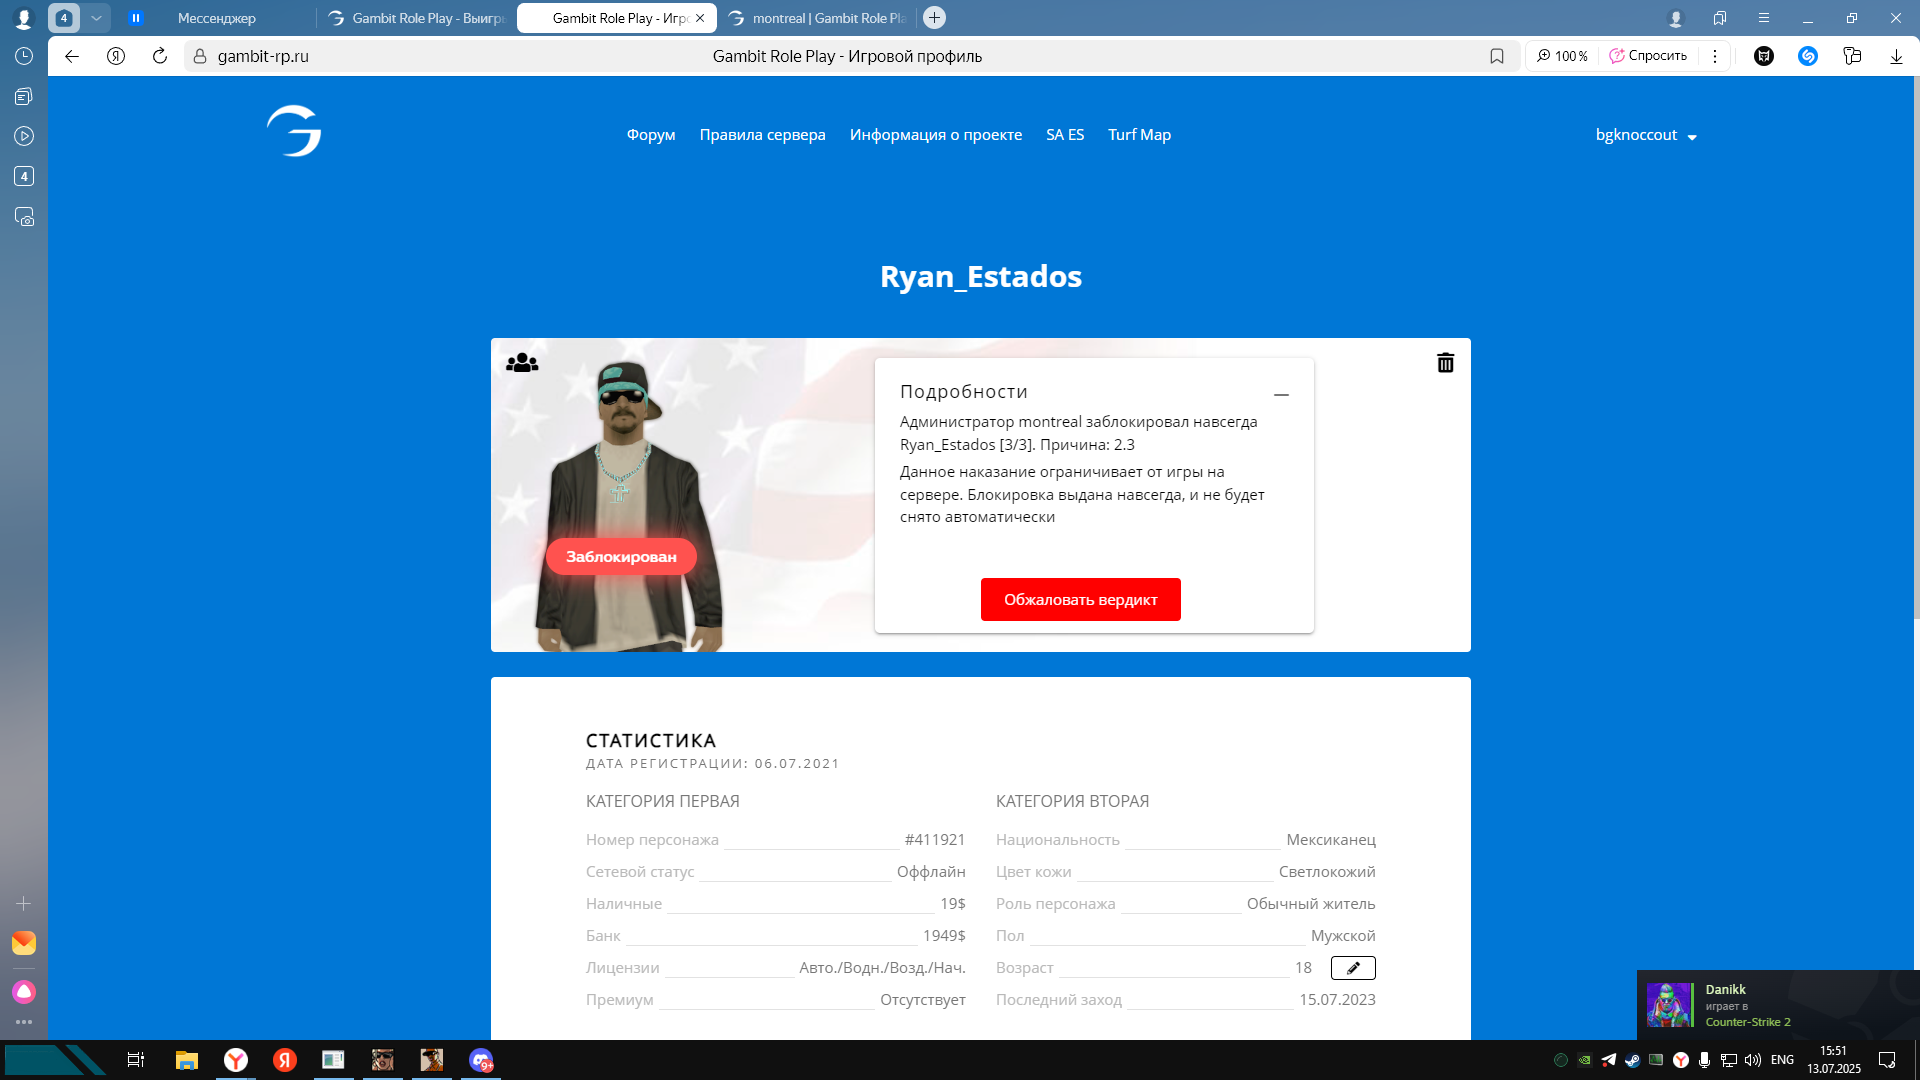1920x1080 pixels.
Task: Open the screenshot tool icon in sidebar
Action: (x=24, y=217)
---
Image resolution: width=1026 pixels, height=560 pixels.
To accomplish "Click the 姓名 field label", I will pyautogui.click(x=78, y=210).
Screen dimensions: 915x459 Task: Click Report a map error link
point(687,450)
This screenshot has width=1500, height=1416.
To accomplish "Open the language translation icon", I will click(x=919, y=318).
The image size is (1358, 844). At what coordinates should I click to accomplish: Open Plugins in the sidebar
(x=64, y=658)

* Exercise objective
Copy out the lines of the records word for word, from the line containing "Image resolution: width=1026" down through the line containing "(x=64, y=658)". Include both of those lines.

* The answer
Image resolution: width=1026 pixels, height=560 pixels.
To accomplish "Click the 姓名 field label", I will pyautogui.click(x=78, y=210).
Screen dimensions: 915x459 Task: Click Report a map error link
point(687,450)
This screenshot has width=1500, height=1416.
To accomplish "Open the language translation icon", I will click(x=919, y=318).
The image size is (1358, 844). At what coordinates should I click to accomplish: Open Plugins in the sidebar
(x=64, y=658)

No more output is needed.